ALI Tentative Draft No. 1, § 2(c).
. Although not argued by the parties, we are aware that 49 C.F.R. § 571.208, S4.1.1.3.1(c) suggests a speed at which seat belts should hold. However, the Code’s 30 m.p.h. demarcation is a function of the overall testing conditions:
[The vehicle shall,] When it perpendicularly impacts a fixed collision barrier, while moving longitudinally forward at any speed up to and including 30 m.p.h. under the test conditions of S8.1 with anthropomorphic test devices at each front outboard position restrained by Type 2 seatbelt assemblies, experience no complete separation of any load-bearing element of a seatbelt assembly or anchorage.

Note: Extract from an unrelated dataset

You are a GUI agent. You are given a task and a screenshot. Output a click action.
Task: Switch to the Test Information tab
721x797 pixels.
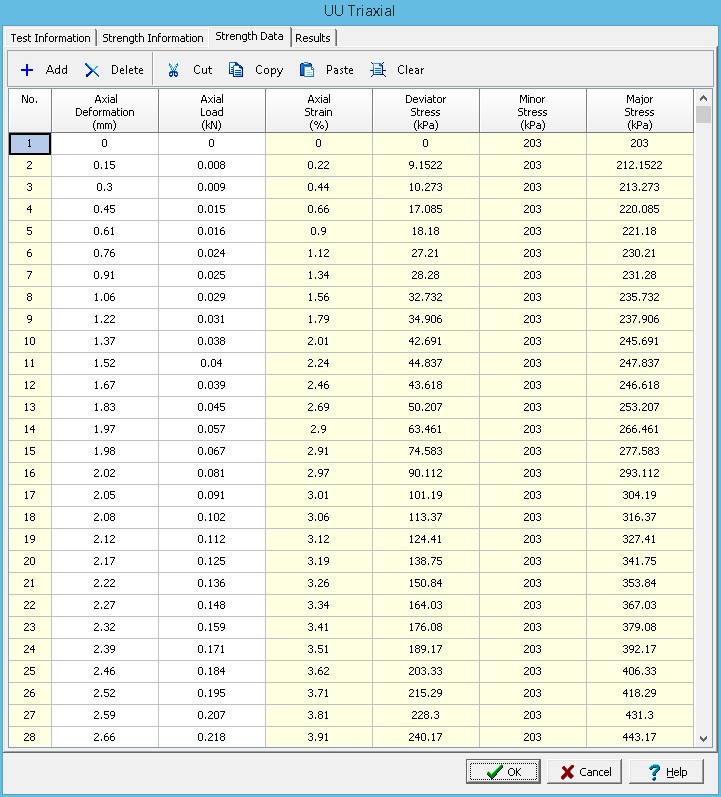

Nat’l Highway Traffic Safety Admin., 49 C.F.R. § 571.208, S4.1.1.3.1(c) (1994) (emphasis added). It is clear that the speed limit is not to apply to all car accidents, it is not an absolute. For instance, the driver of a car might weigh more or less than the “test dummies,” which have their own specific design requirements. In this case, the driver weighed approximately 265 pounds and was traveling at least 25 m.p.h. before he left the road. Given these conditions, it is reasonable to infer that the 1987 Nova seat belt acted as it should have.